** Data extracts follows **

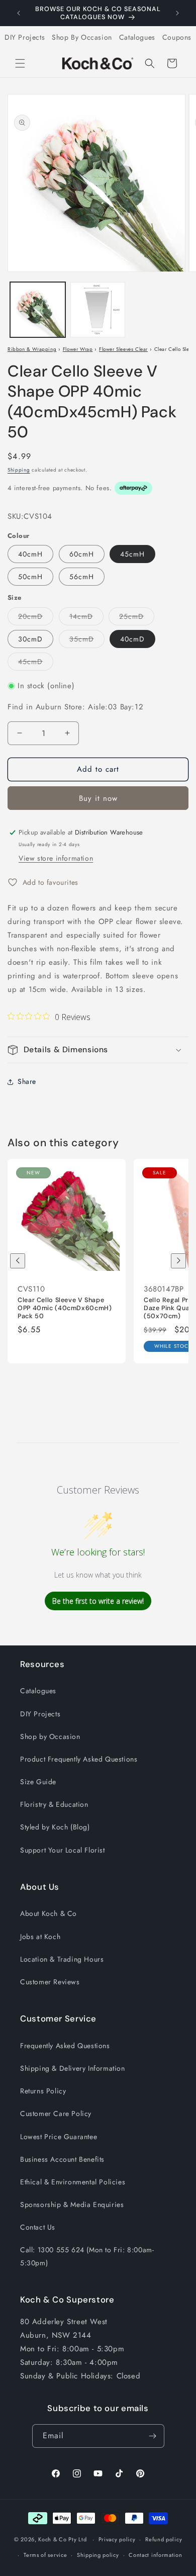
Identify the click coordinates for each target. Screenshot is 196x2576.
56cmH (81, 577)
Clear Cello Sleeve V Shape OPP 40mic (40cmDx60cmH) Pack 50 (65, 1308)
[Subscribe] (153, 2436)
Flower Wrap (78, 349)
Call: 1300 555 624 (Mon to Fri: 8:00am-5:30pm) (87, 2256)
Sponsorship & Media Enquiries (72, 2204)
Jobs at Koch (40, 1936)
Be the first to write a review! (98, 1601)
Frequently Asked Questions (65, 2046)
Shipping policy (98, 2555)
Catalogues (137, 37)
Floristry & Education (54, 1804)
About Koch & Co (48, 1913)
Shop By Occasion (82, 37)
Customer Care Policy (55, 2113)
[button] (20, 63)
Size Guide (38, 1782)
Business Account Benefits (62, 2159)
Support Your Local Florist (62, 1850)
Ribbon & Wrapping (32, 349)
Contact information (155, 2555)
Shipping (19, 470)
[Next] (178, 1260)
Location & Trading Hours (62, 1959)
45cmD (35, 663)
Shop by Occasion (50, 1736)
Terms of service (45, 2555)
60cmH (81, 554)
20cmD (35, 618)
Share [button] (27, 1081)
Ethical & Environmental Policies (72, 2182)
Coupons (176, 37)
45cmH (132, 554)
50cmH (30, 577)
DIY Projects (25, 37)
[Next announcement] (177, 13)
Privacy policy (117, 2539)
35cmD (87, 640)
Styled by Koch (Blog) (55, 1827)
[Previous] (17, 1260)
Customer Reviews (50, 1982)
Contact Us (37, 2227)
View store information (56, 858)
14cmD (86, 618)
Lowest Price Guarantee (58, 2137)
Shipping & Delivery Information (72, 2068)
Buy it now (98, 798)
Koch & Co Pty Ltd (62, 2539)
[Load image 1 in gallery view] (37, 309)
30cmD (30, 639)
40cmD (132, 639)
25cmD (136, 618)
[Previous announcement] (19, 13)
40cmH (30, 554)
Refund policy (163, 2539)
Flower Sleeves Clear (123, 349)
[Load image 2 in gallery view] (98, 309)
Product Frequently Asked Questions (78, 1759)
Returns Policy (43, 2091)
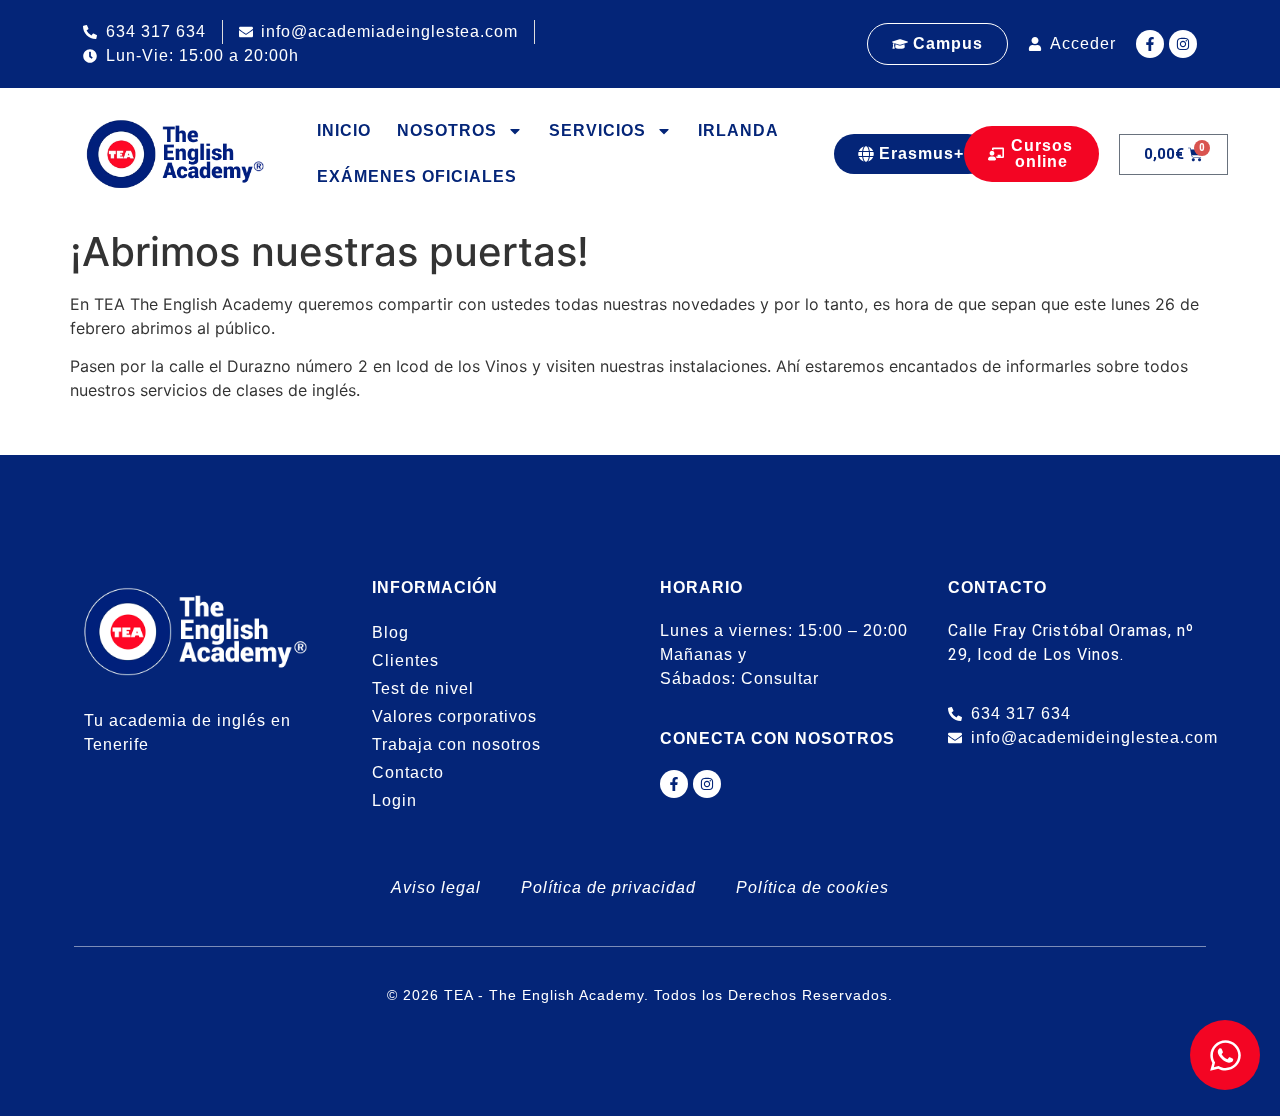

** End of Data extracts **

■ **Assigned task**:
Everything from the line containing "Jobs at Koch (40, 1936)" through the line containing "Contact Us (37, 2227)" in the material above should be retyped exactly, both ends included, and nothing more.

■ **Response**:
Jobs at Koch (40, 1936)
Be the first to write a review! (98, 1601)
Frequently Asked Questions (65, 2046)
Shipping policy (98, 2555)
Catalogues (137, 37)
Floristry & Education (54, 1804)
About Koch & Co (48, 1913)
Shop By Occasion (82, 37)
Customer Care Policy (55, 2113)
[button] (20, 63)
Size Guide (38, 1782)
Business Account Benefits (62, 2159)
Support Your Local Florist (62, 1850)
Ribbon & Wrapping (32, 349)
Contact information (155, 2555)
Shipping (19, 470)
[Next] (178, 1260)
Location & Trading Hours (62, 1959)
45cmD (35, 663)
Shop by Occasion (50, 1736)
Terms of service (45, 2555)
60cmH (81, 554)
20cmD (35, 618)
Share [button] (27, 1081)
Ethical & Environmental Policies (72, 2182)
Coupons (176, 37)
45cmH (132, 554)
50cmH (30, 577)
DIY Projects (25, 37)
[Next announcement] (177, 13)
Privacy policy (117, 2539)
35cmD (87, 640)
Styled by Koch (Blog) (55, 1827)
[Previous] (17, 1260)
Customer Reviews (50, 1982)
Contact Us (37, 2227)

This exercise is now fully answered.